Collected data entries:
***

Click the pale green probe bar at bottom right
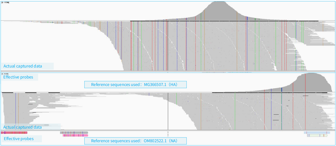This screenshot has height=146, width=336. 317,136
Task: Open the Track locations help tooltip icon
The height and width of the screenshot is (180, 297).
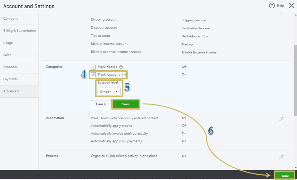Action: [x=124, y=75]
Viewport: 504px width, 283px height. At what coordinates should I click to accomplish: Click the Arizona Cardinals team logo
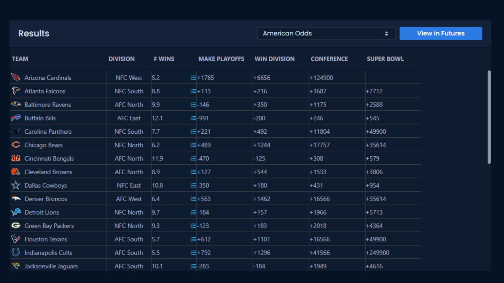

***

In the records above, find the line that contains "Task: Open the", then write it out along with every line after it, exactly, through the last one. Leave the pictures out.

Task: Open the Track locations help tooltip icon
The height and width of the screenshot is (180, 297).
Action: [x=124, y=75]
Viewport: 504px width, 283px height. At what coordinates should I click to accomplish: Click the Arizona Cardinals team logo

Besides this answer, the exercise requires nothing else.